* TRY IT
From the article on therapists who share a client's problem, set down verbatim the passage from "What happens when" up to and including "with this dilemma.".

* DOCUMENT EXCERPT
What happens when you’re giving therapy, and the person opposite has the exact same problem that you do?
They mention thoughts and feelings that you experience yourself. You ask yourself how you can help this person when you’ve yet to overcome this issue in your own life.
Every time you think of an idea that may help, you realise that it didn’t help you. So you hit a brick wall.
You want to make helpful suggestions but you’re going through the same struggle. Given that you’ve not beaten it yet, you draw a blank when trying to help someone with your own exact issue.
You wonder whether you’re the right therapist for them. But you have a good rapport with them, and the relationship between you is unsurprisingly strong.
In this article, I will look at three things that may help you with this dilemma.
- The magnet factor
- The problem is not the problem
- Lean on the client
- The magnet factor
As you become more experienced as a therapist, you’ll likely spot a pattern. Working with your clients seems uncannily like looking in the mirror a lot. You’ll notice that you keep coming in for therapy – well, a version of you.
Your clients will articulate your own struggles – even if you never advertise as a specialist in that area. Don’t ask me how or why, but they will find you. You’ll be like a magnet to them.

* DATA EXTRACT
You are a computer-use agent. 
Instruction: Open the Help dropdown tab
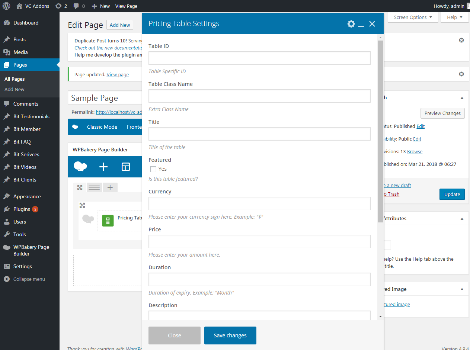coord(454,17)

* OUTPUT FOR THIS EXERCISE
What happens when you’re giving therapy, and the person opposite has the exact same problem that you do?
They mention thoughts and feelings that you experience yourself. You ask yourself how you can help this person when you’ve yet to overcome this issue in your own life.
Every time you think of an idea that may help, you realise that it didn’t help you. So you hit a brick wall.
You want to make helpful suggestions but you’re going through the same struggle. Given that you’ve not beaten it yet, you draw a blank when trying to help someone with your own exact issue.
You wonder whether you’re the right therapist for them. But you have a good rapport with them, and the relationship between you is unsurprisingly strong.
In this article, I will look at three things that may help you with this dilemma.